De langste nacht van het jaar is alweer een week voorbij. Maar het blijven donkere dagen. In meer dan één opzicht. De afgelopen week heb ik bericht gekregen van twee goede vrienden die gestorven zijn, een derde die in een hospice ligt en een vierde die met spoed – en in een potentieel dodelijke toestand – in het ziekenhuis moest worden opgenomen. De dood is nadrukkelijk aanwezig in mijn leven deze dagen. Nu is ze er altijd op de achtergrond, als je als straatpastor veel omgaat met straatbewoners en ex-straatbewoners. Tatjana die eigenlijk geen doel meer ziet in haar leven, maar hardnekkig en nadrukkelijk volhoudt: “ik ben niet suïcidaal hoor!” Gabor die te lijden heeft onder zijn slechte gezondheid, maar liever op straat sterft dan het ziekenhuis in gaat; want hij heeft zijn eergevoel en dat is belangrijk. Voor wie op straat leeft, of op straat geleefd heeft, is de dood nooit ver weg.
De dagen zijn donker, maar juist nu vieren we het lichtfeest bij uitstek, Kerstmis. Tegen alle dood in staat ook bij mij thuis een – heel klein – kerstboompje, met daaronder het stalletje. De verbeelding van het kind dat in de wereld kwam om licht te brengen. Licht tegen alle duisternis in – zelfs tegen de duisternis in van de kindermoord van Bethlehem, die op 28 december als ‘onnozele kinderen’ herdacht wordt in de katholieke kerk en daarbuiten. Die kindermoord vormt de bloedige climax van het geboorteverhaal van Jezus zoals de evangelist Mattheüs ons dat vertelt: koning Herodes, bang om zijn macht kwijt te raken aan de pasgeboren ‘koning van de Joden’ – waar de bekende wijzen uit het Oosten hem over vertellen – laat in Bethlehem en wijde omtrek alle kinderen van 2 jaar en jonger vermoorden. Ik heb er gisteren in de Rabotkerk over gepreekt en vandaag in de gevangenis nog een keer. Omdat wij 2000 jaar later nog steeds leven in een wereld waarin kinderen vermoord worden. En waarin voor straatbewoners de dood nooit ver weg is.
“Midden in de dood staan wij in het leven”, schreef de tekstdichter Muus Jacobs meer dan 60 jaar geleden.

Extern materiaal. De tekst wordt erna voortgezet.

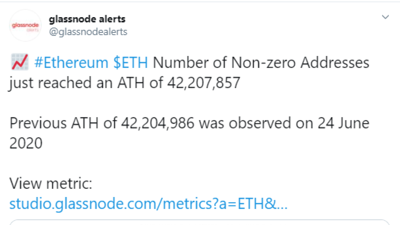Click the '24 June' date text
Image resolution: width=400 pixels, height=225 pixels.
click(x=344, y=123)
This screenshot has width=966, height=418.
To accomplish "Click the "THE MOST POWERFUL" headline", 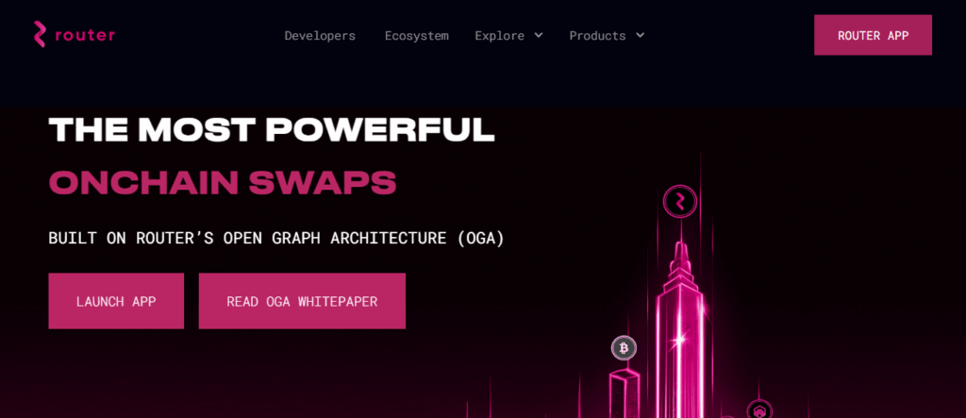I will (272, 130).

Daarmee draaide hij een oude Middeleeuwse tekst om, die zegt: “Midden in het leven staan wij in de dood”. Dat laatste is misschien wel realistischer, maar als we met gelovige ogen kijken heeft de zogeheten realiteit nooit het laatste woord. “De dood heeft niet het laatste woord”, zo zei mijn Palestijnse collega Munther Isaac in zijn preek een paar dagen voor Kerstmis. “God heeft het laatste woord, en het is een woord van leven en licht”. Hij sprak deze woorden tegen de achtergrond van die andere kindermoord: de massamoord die nog steeds gaande is in de Gazastrook, waar bijna de helft van de tienduizenden doden kinderen zijn. Om tegen zo’n achtergrond nog steeds te getuigen dat God het laatste woord heeft, en dat Zijn woord een woord is van leven en licht, dat getuigt van een groot Godsvertrouwen.
En met die woorden van Munther Isaac in het achterhoofd kijk ik vooruit naar 2025:
Moge het nieuwe jaar vrede brengen voor de kinderen van Gaza
Moge het nieuwe jaar uitkomst brengen voor wie nu geen thuis hebben
Moge het nieuwe jaar zegen brengen aan alle kinderen van God
op plaatsen waar zóveel geleden wordt….
Tegen alle dood en duisternis in: alle Goeds voor 2025.